There are also a few key technical considerations for “live append” databases (dbs, no need to call them hdb and rdb anymore):

We want to lock the “live partition” into the OS page cache to make sure queries rarely/never have to go to disk. This will happen naturally if the data is used a lot as the OS will try to keep frequently accessed data in the cache. However, we can also use vmtouch or tmpfs (RAMdisk) to directly control this. So we can guarantee we always get the hot cache benchmark results above and never have to go to disk. This is relatively simple to setup.
There is a coordination problem between the database processes and the symfiles (enumerations) and columns being live appended. This is not quite as bad as it seems. I believe the best way to solve this to use .Q.MAP to avoid mmap overhead on every query, and \l to reload the symfile and remap the latest data periodically. In principle this can be very fast (in my test setup above running \l takes 0.018ms), and we have a few options on how exactly to execute depending on the trade-offs between availability and speed we want to make in our system:
- if it’s cheap enough you can simply run this before any query
- or you can have the writer trigger a reload on all dbs on every insert so we only reload when there is new data
- or it can be timer based
the symfile has to be kept small as we’ll be reloading it a lot. Although we can be smart about this, and reload it optimistically i.e. use the chksum to quickly see if it has changed, and only reload if required.
we cannot have attributes in the “live” partition. Traditionally hdb partitions put a p attribute on the most commonly filtered column, which acts like an index for lookups. Attributes on disk in kdb+ are fundamentally not appendable, so we have to do without them. However we can still sort and add them as normal at rollover as data moves to history and out of the “live partition”

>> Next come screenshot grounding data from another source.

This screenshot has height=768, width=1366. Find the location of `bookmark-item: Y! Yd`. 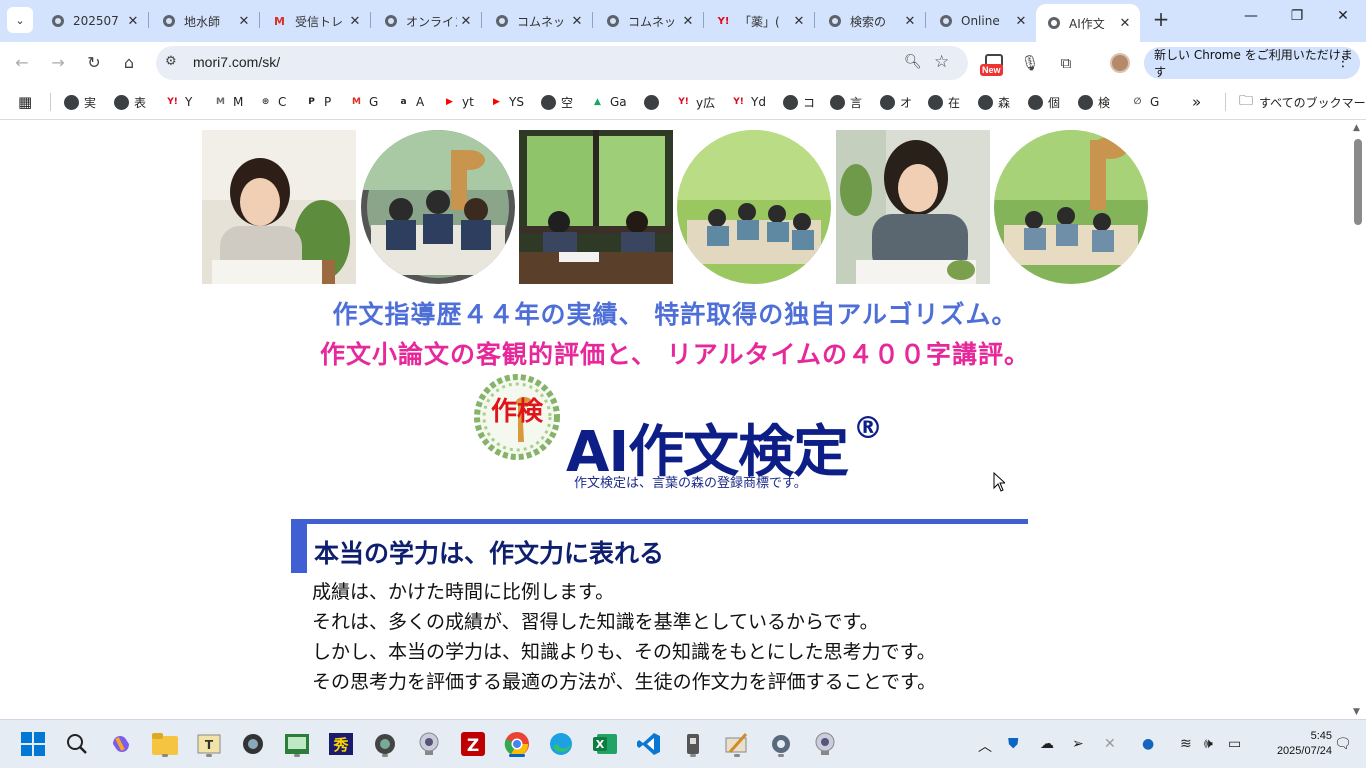

bookmark-item: Y! Yd is located at coordinates (748, 102).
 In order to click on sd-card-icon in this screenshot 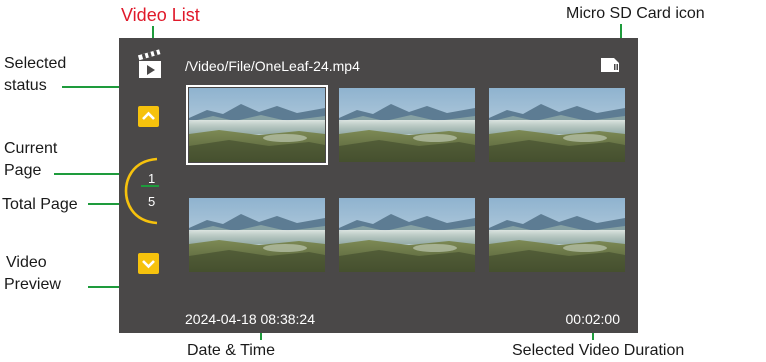, I will do `click(610, 68)`.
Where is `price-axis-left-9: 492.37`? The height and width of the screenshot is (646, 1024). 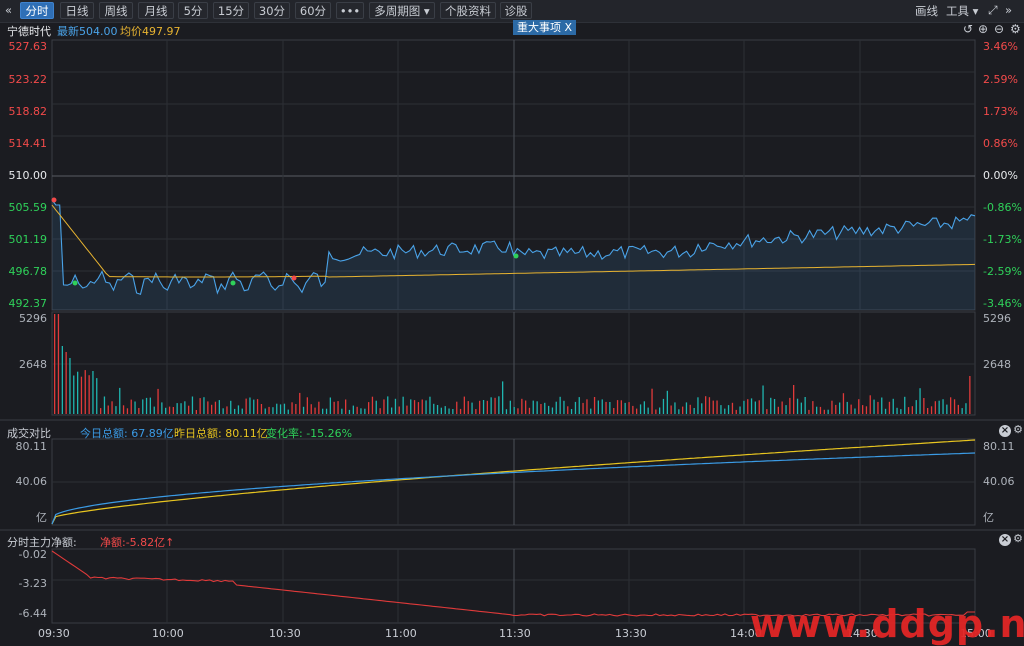 price-axis-left-9: 492.37 is located at coordinates (28, 304).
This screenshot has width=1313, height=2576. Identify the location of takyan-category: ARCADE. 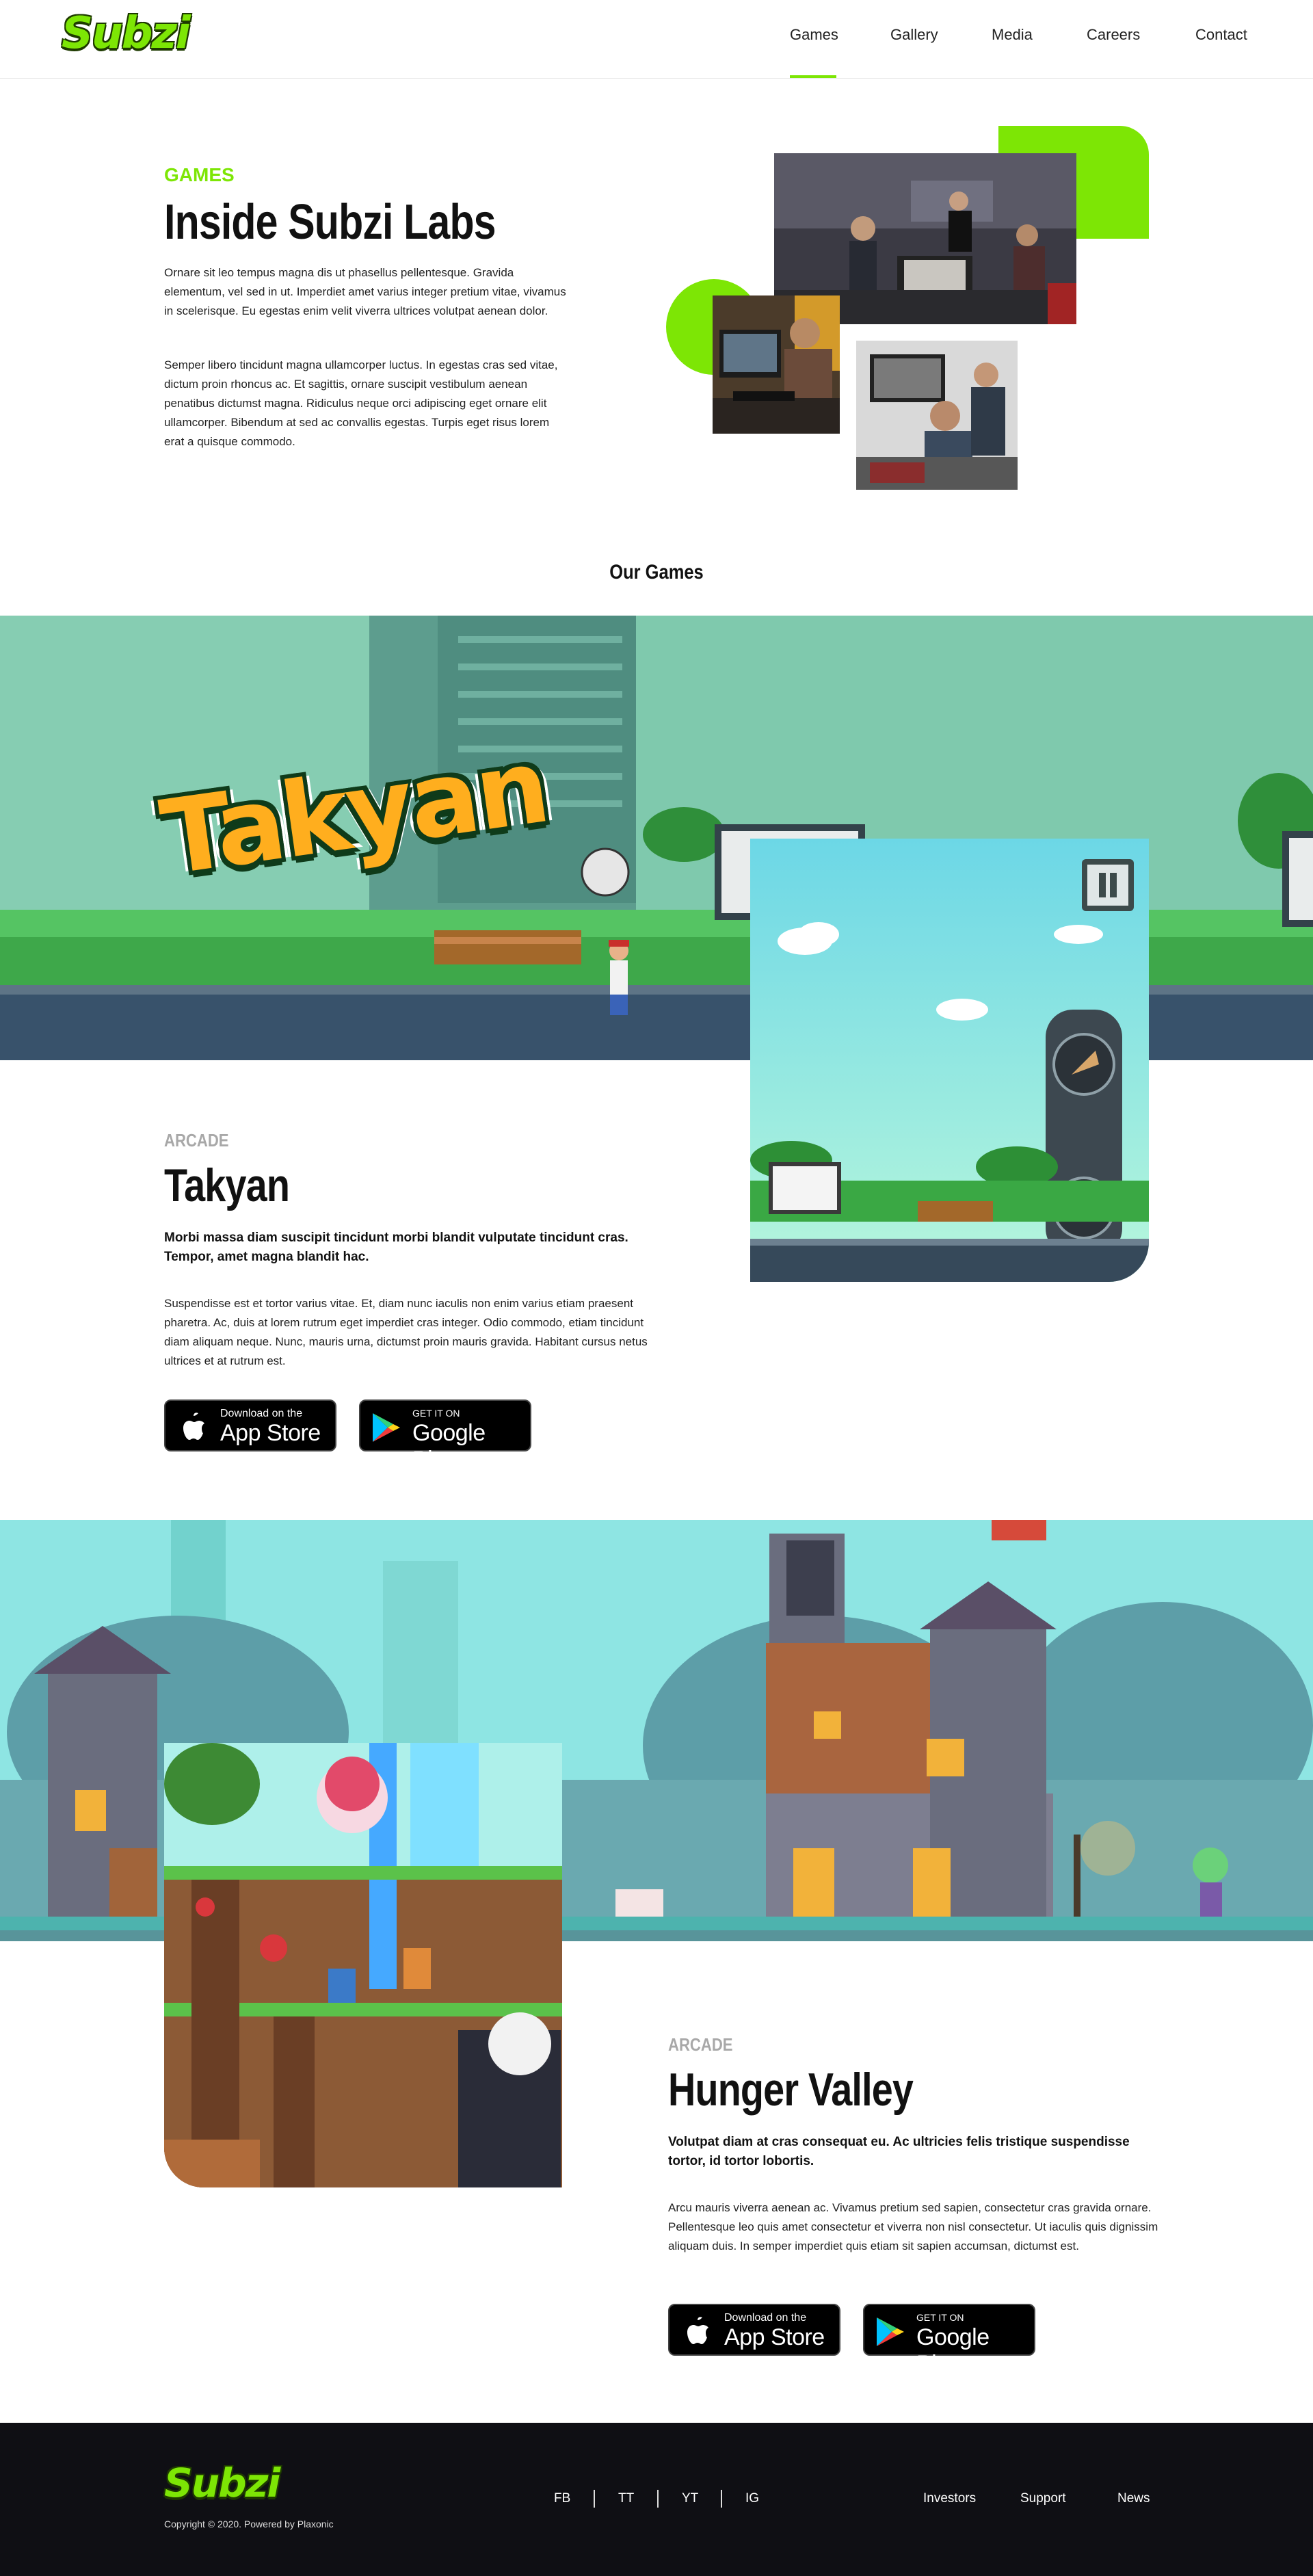
(196, 1140).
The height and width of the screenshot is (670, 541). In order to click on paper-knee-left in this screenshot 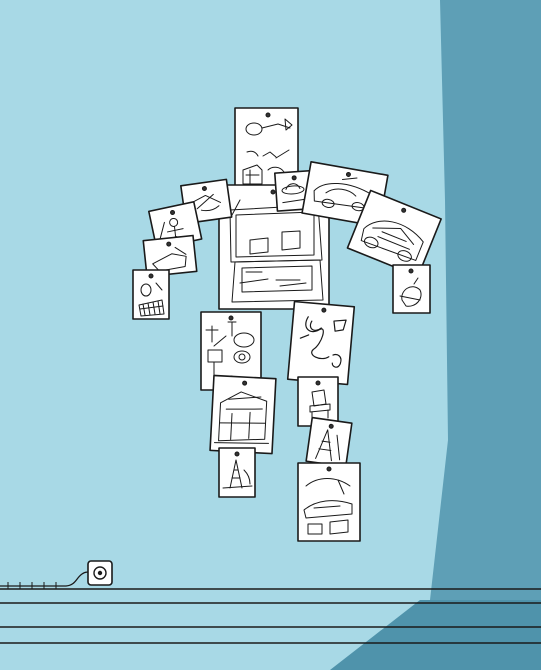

Based on the requirements of your specific system the architecture above can then be expanded with realtime engines and/or cache processes to calculate analytics (for example VWAPs, bars etc.). These values can then be published back into the tickerplant and read from the database processes, or accessed directly

I don’t want to dwell too much on these technical details, so I’ll aim to follow up with details on how to setup this kind of architecture with TorQ:

How to reload and remap data as quickly as possible
Rollover
Making it as easy as possible to setup and get going

I’m not one for long conclusions, but hopefully I’ve made you at least consider an alternate default architecture for kdb+. “no rdb” architectures can be simpler, more scalable and nearly as fast. I’m certainly not saying this is the “correct” way, simply that it’s something we should consider a little more strongly. If anyone else has thoughts or wants to discuss these ideas further we’re always happy to hear from you!